Salomão, que falava à agência Lusa à margem do VI Fórum Jurídico de Lisboa, considerou que esse é um cenário que pode acontecer , face à proximidade das eleições e à eventual morosidade processual dos também eventuais recursos que possam ser apresentados pelos advogados do ex-Presidente brasileiro.
A morosidade do direito eleitoral brasileiro poderá habilitar a candidatura do ex-Presidente Luís Inácio Lula da Silva nas presidenciais, explicou o juiz conselheiro brasileiro, considerando que esta questão é independente do pedido de 'habeas corpus' cuja decisão será conhecida quarta-feira no Brasil.
“O ‘habeas corpus’ é uma questão objetiva. (…) É saber se, depois da condenação em segunda instância, se a partir daí há uma presunção e um cumprimento imediato da pena. Essa não é uma questão tipicamente de direito penal. É uma questão de direito processual. A partir de que momento deve ser iniciado o cumprimento da pena”, afirmou.
Segundo Salomão, desde a década de 1940 até 2016, a jurisprudência no Brasil “era muito tranquila”, indo no sentido de se aguardar até ao último recurso para se iniciar o cumprimento da pena.
“Claro que, se houvesse elementos para uma prisão preventiva, aí sim, decretava-se a prisão antes, mas não como cumprimento antecipado da pena. Deveria aguardar-se até ao último recurso”, prosseguiu. o magistrado, que foi nomeado para o Supremo Tribunal de Justiça brasileiro por Lula da Silva.
“O que ocorreu há dois anos, foi uma guinada nessa jurisprudência. O Supremo, entendendo que alguns casos se protelavam por muito tempo, modificou esse entendimento e passou a entender que, depois do julgamento colegiado em segunda instância, permitiria o cumprimento antecipado da pena”, acrescentou.
“Essa decisão do Supremo foi muito dividida e alguns passaram a seguir isso e outro não. E, neste exato momento, o que se vai discutir, além do nome que está na capa do processo, é se a jurisprudência que prevalece é a anterior ou a atual”, salientou, indicando ser este o aspeto penal do processo.
O juiz conselheiro brasileiro explicou, depois, que uma eventual candidatura de Lula terá de passar pelo crivo do Direito Eleitoral.
“E há o aspeto eleitoral, que no Brasil é bem separado" das questões penais. "Para o aspeto eleitoral, há uma lei, chamada ‘Lei da Ficha Suja’ – curiosidade: foi até o próprio presidente Lula quem a sancionou -, e essa lei, depois de uma condenação em segunda instância, impede o registo, mas não impede que se peça o registo. Pode-se pedir o registo e ele então será analisado com base nessa lei, que é muito objetiva, porque é impeditiva do registo e o juiz eleitoral tem pouca margem da interpretação da lei”, continuou.

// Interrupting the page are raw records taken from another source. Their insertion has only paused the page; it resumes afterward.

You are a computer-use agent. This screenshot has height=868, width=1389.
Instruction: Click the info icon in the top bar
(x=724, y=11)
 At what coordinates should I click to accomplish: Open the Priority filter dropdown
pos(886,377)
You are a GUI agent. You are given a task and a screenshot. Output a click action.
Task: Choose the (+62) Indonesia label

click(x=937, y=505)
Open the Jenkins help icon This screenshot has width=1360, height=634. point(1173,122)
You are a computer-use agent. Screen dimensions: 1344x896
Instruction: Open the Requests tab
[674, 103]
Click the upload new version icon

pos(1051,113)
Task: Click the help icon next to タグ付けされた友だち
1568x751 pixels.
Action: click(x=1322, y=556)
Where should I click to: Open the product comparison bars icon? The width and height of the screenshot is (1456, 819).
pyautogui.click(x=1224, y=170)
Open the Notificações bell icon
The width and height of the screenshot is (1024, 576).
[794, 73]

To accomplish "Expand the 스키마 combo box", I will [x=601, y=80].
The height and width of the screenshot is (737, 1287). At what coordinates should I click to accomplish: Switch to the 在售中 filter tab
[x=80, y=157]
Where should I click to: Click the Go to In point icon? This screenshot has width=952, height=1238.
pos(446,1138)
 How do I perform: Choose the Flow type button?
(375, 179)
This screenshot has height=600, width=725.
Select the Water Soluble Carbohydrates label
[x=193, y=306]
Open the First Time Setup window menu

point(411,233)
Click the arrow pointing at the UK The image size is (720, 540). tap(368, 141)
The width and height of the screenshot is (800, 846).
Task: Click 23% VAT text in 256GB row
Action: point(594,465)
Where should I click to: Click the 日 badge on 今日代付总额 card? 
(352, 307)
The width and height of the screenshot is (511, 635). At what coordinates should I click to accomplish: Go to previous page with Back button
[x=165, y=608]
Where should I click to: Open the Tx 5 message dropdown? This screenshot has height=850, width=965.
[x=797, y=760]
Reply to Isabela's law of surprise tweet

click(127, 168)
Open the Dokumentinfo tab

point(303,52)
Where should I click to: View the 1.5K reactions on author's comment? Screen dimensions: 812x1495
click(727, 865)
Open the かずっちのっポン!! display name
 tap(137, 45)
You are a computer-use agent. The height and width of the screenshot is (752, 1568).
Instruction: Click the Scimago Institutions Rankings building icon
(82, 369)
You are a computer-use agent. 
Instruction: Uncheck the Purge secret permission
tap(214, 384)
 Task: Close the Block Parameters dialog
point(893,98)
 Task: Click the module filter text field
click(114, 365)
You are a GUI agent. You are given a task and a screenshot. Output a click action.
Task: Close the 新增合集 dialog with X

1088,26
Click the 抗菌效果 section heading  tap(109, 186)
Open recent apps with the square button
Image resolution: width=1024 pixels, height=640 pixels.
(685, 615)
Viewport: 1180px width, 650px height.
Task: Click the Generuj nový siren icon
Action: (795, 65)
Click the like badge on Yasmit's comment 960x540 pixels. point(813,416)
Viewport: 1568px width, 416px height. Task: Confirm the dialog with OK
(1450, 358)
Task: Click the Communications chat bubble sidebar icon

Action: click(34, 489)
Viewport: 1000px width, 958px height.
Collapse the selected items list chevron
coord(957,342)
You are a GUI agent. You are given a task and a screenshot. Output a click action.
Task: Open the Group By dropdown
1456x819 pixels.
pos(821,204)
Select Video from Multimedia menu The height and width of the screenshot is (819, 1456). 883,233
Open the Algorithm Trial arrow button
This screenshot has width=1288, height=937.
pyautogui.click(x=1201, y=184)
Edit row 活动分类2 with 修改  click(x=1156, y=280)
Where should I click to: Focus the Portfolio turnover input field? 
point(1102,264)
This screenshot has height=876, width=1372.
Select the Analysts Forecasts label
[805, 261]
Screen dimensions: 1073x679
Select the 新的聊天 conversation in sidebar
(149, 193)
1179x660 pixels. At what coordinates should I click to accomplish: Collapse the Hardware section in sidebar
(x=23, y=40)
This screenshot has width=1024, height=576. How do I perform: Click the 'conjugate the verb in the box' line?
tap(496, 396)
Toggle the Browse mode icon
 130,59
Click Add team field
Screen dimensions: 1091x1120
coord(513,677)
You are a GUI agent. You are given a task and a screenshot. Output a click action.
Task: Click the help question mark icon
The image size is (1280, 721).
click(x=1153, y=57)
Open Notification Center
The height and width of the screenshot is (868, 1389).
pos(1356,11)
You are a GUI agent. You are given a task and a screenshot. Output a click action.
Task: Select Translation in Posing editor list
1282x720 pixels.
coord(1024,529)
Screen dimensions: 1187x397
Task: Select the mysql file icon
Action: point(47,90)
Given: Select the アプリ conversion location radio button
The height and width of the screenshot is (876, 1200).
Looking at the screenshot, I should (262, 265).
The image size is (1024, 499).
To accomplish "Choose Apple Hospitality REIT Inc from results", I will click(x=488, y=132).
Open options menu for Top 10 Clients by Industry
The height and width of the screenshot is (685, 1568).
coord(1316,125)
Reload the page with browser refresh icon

“Mas aí cabem os recursos no âmbito da justiça eleitoral e aí pode ser que, pela demora dos recursos, permaneça ou não a candidatura. Tudo aí é ainda muito impreciso. Em Direito, não há ainda nenhuma resposta objetiva”, concluiu Salomão, deixando assim aberta a possibilidade de Lula se apresentar como candidato.
Instado a comentar a atual crise política e de valores no Brasil, o juiz conselheiro admitiu que o país vive um ambiente “muito tumultuado”.
“A nossa história da República, e sobretudo depois da Constituição de 1988, que agora é a mais longeva do nosso país, vem apresentando instrumentos e perspetivas que permitem a solução desses problemas”, sublinhou, admitindo, porém, que há, em outubro, com as presidenciais, uma possibilidade de alterar o panorama.
“Temos aí já a eleição presidencial, que se avizinha e é possível antever uma solução para essa turbulência política com a escolha de uma nova liderança que, tenho a certeza, vai conduzir o país a bom termo”, finalizou.
Onze juízes do Supremo Tribunal Federal (STF) do Brasil julgam na quarta-feira o 'habeas corpus' preventivo solicitado pela defesa de Luiz Inácio Lula da Silva para evitar a sua prisão após condenação pela segunda instância num caso que envolve um apartamento de luxo na cidade do Guarujá.
O ex-Presidente brasileiro, condenado em duas instâncias, pode ser preso se a maioria dos juízes do STF decidir contra o pedido da defesa.